DIRECTIONS>
Please copy each line from the entries that contains the string "page".

Dataset entries:

-*-

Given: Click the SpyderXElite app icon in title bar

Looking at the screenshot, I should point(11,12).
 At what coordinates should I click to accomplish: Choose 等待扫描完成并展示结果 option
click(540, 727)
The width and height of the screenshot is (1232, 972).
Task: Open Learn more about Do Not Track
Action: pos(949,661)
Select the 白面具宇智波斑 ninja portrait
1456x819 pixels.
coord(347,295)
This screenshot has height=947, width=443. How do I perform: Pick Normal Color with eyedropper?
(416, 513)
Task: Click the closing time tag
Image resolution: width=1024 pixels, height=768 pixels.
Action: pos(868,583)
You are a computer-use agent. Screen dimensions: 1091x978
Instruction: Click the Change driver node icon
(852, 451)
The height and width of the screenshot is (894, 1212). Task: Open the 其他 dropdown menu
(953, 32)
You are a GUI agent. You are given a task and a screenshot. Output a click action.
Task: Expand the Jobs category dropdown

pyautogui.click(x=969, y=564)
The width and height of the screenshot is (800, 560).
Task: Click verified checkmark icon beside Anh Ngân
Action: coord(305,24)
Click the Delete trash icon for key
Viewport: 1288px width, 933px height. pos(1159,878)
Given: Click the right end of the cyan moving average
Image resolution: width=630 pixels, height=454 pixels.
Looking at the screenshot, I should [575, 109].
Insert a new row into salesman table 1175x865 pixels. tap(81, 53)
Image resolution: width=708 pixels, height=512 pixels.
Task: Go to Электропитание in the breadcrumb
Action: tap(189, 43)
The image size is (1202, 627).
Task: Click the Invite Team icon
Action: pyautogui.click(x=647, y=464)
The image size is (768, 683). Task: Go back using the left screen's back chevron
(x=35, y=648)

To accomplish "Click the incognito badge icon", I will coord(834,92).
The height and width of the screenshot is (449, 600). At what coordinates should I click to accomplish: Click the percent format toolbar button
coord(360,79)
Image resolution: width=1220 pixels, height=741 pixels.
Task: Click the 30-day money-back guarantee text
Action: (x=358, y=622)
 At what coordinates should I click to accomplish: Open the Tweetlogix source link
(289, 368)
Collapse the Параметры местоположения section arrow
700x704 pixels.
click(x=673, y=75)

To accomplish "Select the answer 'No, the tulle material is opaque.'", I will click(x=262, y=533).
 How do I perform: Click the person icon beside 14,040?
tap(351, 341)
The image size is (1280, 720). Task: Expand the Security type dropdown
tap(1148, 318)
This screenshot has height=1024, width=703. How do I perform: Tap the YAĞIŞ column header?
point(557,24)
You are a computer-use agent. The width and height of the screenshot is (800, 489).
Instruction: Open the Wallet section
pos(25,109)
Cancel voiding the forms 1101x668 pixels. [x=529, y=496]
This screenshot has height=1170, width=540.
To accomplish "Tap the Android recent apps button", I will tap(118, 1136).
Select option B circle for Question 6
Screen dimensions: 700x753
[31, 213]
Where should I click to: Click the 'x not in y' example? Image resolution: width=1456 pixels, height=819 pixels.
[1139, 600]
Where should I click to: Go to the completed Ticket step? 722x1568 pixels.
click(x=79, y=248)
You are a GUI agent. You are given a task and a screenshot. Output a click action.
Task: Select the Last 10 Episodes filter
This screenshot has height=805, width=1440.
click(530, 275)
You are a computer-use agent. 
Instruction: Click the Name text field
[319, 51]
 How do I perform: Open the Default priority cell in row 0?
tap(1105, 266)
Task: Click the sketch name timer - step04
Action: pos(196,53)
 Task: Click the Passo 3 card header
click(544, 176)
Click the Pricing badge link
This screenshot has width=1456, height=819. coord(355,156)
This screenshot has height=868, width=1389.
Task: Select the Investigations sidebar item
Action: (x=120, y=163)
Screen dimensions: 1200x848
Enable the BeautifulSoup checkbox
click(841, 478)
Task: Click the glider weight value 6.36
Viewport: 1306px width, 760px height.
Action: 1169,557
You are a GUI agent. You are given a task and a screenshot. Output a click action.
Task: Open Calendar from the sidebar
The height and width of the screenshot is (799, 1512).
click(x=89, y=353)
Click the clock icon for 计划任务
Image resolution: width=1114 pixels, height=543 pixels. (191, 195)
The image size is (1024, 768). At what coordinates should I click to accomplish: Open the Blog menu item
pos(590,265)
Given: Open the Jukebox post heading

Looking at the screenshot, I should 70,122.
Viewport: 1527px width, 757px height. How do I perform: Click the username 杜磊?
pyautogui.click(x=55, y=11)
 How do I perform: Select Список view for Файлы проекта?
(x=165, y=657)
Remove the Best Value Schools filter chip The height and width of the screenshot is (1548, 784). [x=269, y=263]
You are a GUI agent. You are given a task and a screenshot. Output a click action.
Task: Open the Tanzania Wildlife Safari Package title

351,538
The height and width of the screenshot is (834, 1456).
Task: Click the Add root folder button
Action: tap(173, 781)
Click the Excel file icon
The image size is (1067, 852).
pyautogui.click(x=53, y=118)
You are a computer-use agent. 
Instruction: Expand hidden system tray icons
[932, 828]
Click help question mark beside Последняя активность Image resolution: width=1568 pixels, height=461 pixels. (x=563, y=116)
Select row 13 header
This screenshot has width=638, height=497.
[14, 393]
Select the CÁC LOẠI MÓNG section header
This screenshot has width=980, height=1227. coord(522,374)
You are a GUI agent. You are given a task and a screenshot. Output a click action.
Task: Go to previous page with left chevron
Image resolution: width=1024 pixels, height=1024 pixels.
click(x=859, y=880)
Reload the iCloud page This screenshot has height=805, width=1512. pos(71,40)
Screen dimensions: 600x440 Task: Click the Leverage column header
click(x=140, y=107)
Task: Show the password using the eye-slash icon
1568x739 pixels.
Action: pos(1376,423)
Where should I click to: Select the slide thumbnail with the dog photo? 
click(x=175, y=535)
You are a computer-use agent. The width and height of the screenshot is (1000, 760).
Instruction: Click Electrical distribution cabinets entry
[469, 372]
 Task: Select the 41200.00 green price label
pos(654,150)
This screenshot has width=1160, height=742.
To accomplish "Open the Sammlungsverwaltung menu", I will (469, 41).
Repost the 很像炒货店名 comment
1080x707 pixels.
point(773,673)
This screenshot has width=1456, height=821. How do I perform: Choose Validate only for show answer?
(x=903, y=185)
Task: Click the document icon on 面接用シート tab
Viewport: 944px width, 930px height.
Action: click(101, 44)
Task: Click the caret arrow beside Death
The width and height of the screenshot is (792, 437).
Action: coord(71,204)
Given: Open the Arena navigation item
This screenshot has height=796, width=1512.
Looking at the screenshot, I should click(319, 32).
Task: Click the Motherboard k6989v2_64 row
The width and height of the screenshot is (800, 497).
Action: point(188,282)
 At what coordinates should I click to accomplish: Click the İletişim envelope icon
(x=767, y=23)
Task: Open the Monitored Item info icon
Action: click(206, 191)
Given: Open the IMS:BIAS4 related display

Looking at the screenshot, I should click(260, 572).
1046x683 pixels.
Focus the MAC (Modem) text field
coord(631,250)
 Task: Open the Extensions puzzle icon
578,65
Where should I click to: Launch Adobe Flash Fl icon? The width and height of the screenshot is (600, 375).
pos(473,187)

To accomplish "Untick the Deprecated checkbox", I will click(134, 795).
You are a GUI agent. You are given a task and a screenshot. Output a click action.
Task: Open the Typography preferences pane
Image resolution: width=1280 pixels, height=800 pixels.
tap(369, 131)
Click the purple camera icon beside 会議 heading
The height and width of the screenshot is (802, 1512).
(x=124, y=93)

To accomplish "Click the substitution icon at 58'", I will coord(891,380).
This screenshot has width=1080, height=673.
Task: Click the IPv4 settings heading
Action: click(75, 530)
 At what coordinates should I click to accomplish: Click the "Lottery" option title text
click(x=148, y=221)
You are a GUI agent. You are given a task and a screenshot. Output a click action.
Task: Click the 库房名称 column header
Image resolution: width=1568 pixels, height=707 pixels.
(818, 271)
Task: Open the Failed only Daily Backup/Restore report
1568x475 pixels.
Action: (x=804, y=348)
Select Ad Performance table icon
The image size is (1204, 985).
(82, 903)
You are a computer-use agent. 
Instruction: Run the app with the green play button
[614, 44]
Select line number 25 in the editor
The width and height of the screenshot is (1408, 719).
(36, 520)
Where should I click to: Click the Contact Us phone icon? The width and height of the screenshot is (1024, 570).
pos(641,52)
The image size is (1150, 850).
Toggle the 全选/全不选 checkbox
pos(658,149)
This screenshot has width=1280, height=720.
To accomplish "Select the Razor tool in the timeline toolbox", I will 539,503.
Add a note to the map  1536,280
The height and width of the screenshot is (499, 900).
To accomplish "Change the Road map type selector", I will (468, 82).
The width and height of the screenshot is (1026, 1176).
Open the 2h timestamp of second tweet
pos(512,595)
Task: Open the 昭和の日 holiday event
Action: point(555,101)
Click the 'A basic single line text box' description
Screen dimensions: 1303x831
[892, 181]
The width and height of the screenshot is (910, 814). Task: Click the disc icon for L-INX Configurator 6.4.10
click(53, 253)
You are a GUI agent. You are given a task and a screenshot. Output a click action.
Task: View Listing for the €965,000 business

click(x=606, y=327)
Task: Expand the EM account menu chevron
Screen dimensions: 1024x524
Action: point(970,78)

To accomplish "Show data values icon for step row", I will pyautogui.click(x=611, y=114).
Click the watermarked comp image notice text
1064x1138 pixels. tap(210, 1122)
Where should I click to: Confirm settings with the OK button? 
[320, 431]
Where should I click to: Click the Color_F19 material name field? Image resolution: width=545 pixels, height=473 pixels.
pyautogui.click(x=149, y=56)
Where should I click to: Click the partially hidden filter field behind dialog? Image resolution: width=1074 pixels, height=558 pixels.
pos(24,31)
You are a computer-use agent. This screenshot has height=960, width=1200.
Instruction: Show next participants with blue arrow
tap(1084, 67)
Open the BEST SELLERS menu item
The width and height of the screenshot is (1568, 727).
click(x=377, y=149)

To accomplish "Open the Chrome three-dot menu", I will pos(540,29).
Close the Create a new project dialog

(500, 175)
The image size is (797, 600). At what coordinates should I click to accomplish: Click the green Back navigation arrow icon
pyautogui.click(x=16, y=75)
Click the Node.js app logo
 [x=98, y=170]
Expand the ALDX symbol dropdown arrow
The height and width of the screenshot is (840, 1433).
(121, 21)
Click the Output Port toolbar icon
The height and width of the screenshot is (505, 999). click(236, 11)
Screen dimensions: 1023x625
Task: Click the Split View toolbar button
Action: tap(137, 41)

-*-

ANSWER SECTION>
Task: Go to previous page with left chevron
Reload the iCloud page This screenshot has height=805, width=1512. pos(71,40)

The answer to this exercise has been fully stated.